SEATTLE -- A King County man who spent 10 years in prison was released Friday after local law school students helped persuade King County prosecutors to reevaluate the man's conviction.
According to the Innocence Project Northwest's Facebook page, Brandon Olebar walked out of prison Friday after doubt grew surrounding his conviction for an armed robbery in 2003. Olebar was a client of the Innocence Project, a nation-wide network of lawyers and advocates that work to free the wrongly convicted.
Olebar was found guilty in 2003 of breaking into a home, pistol-whipping a man and stuffing him into a closet, the Seattle Times reported. The victim said as many eight attackers beat him in the incident, and the victim fingered Olebar as one of those responsible in a lineup days after the event. Olebar was convicted in a King County court based on the eyewitness testimony, despite lack of DNA evidence and a solid alibi.
Two law students -- Nikki Carsley and Kathleen Klineall -- decided to take up Olebar's case after he claimed innocence. Carsley and Klineall tracked down the other convicted assailants, who told the two students that Olebar was not involved in the crime.

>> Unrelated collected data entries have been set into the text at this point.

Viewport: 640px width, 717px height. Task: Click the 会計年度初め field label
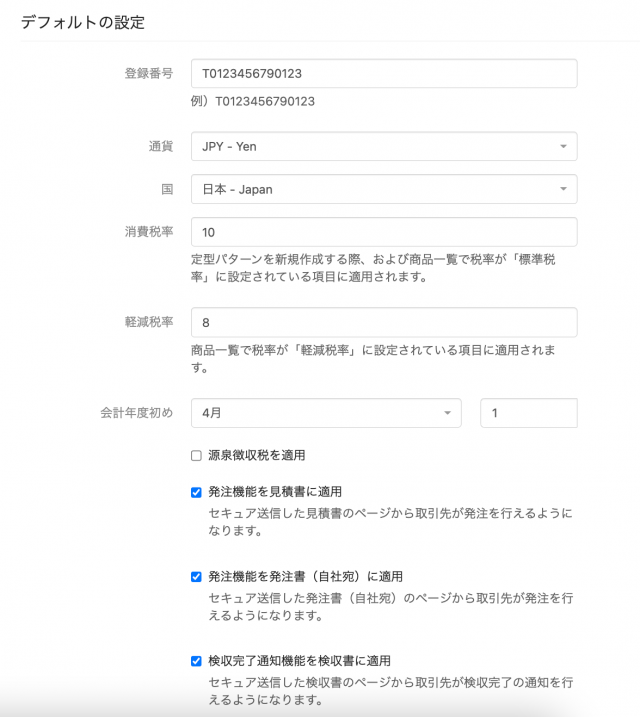click(136, 412)

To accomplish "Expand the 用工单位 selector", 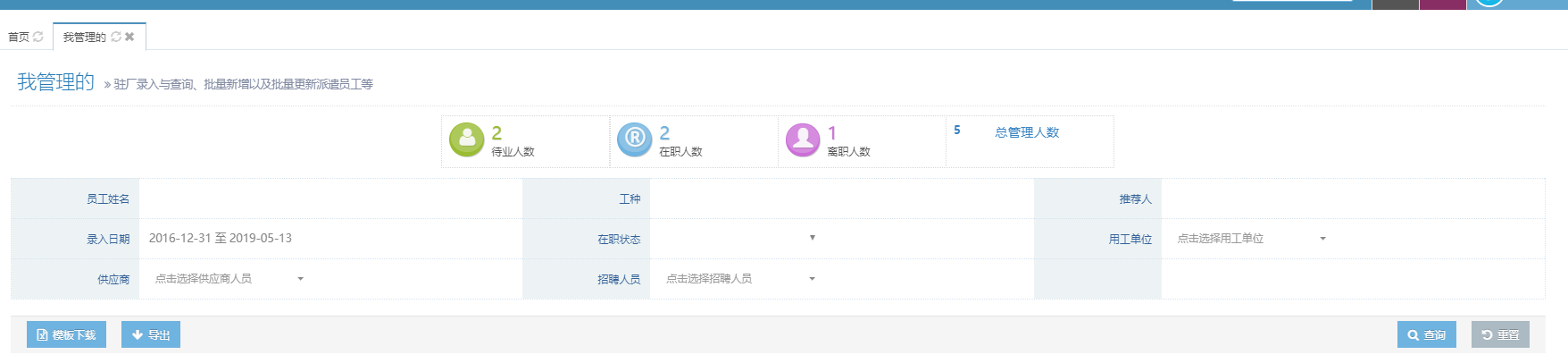I will [1250, 239].
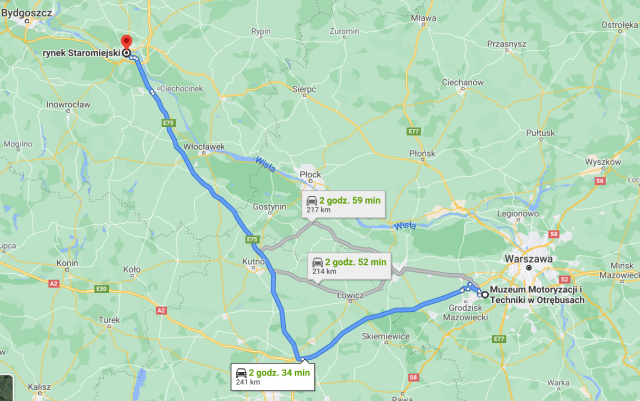Click the 2 godz. 34 min route label

(x=273, y=376)
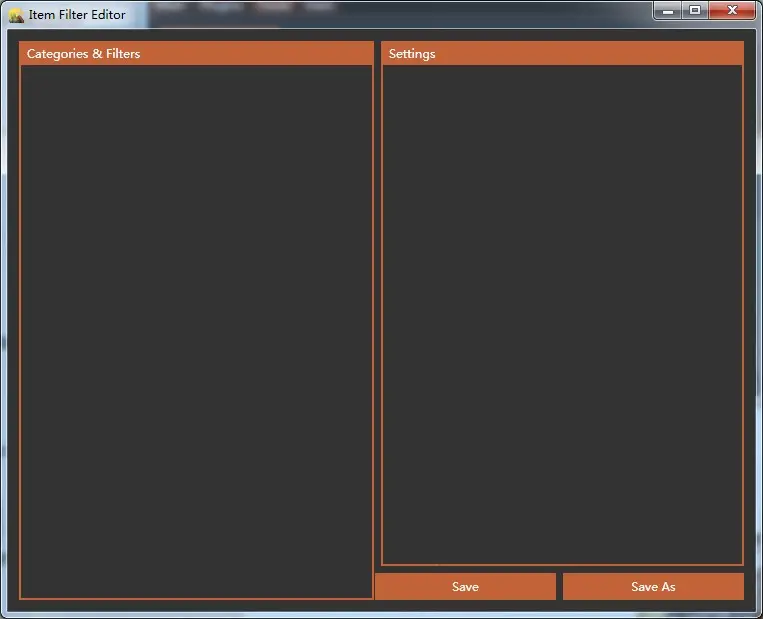Viewport: 763px width, 619px height.
Task: Select the Categories & Filters panel header
Action: coord(196,54)
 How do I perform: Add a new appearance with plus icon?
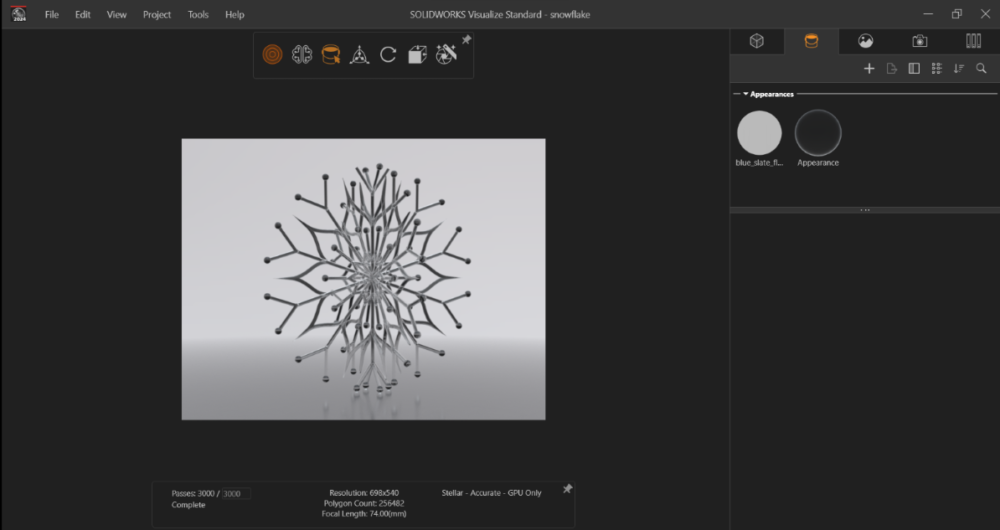[x=869, y=68]
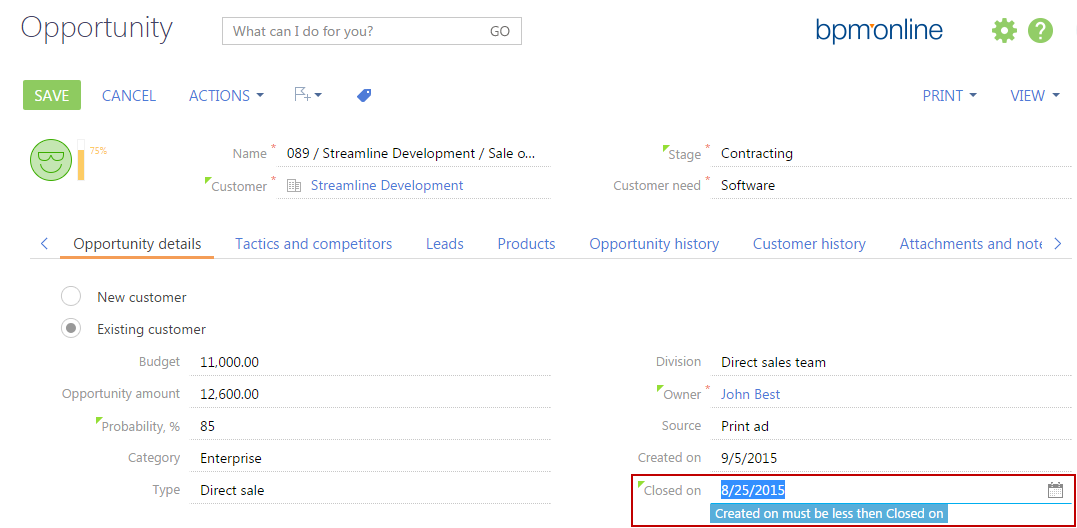
Task: Expand the ACTIONS dropdown menu
Action: point(226,96)
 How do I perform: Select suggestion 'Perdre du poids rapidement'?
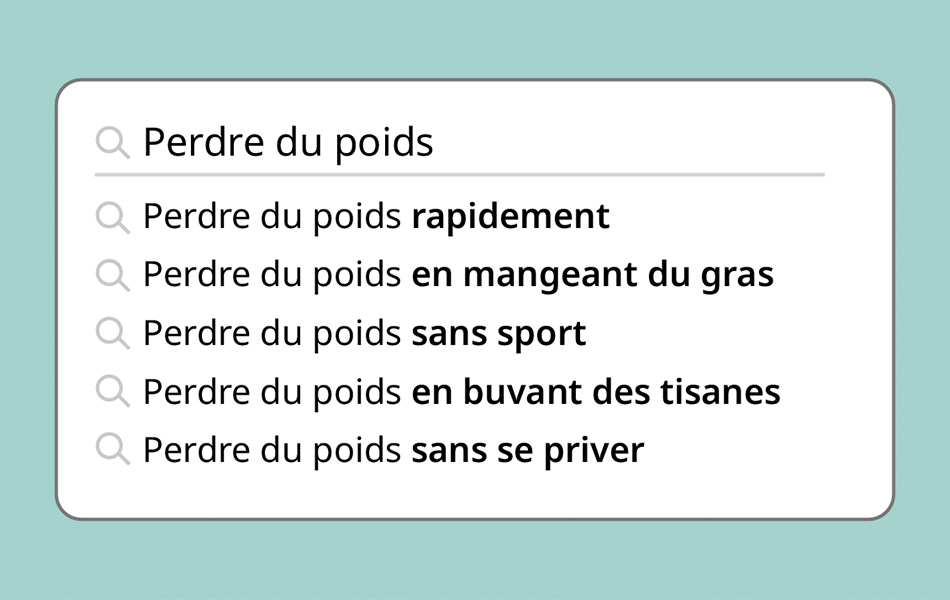[x=376, y=217]
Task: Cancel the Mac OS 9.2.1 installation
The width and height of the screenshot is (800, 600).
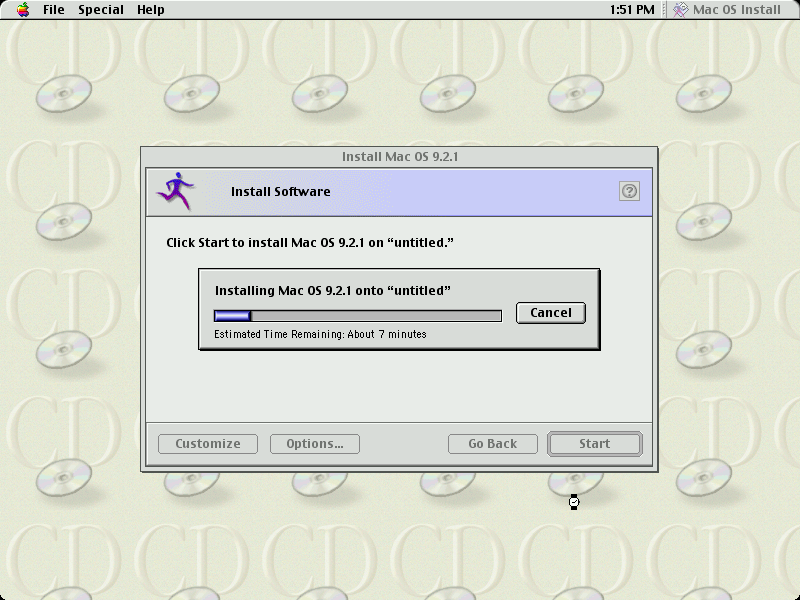Action: (x=550, y=313)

King County Prosecutor Dan Satterberg moved to vacate Olebar's conviction following the new testimony.
According to the innocence project, as much as 75 percent of wrongful convictions come through eyewitness misidentification.
Olebar told the Seattle Times he was thankful for all those who believed in his innocence during his time behind bars, and said the feeling of finally being released was "unreal."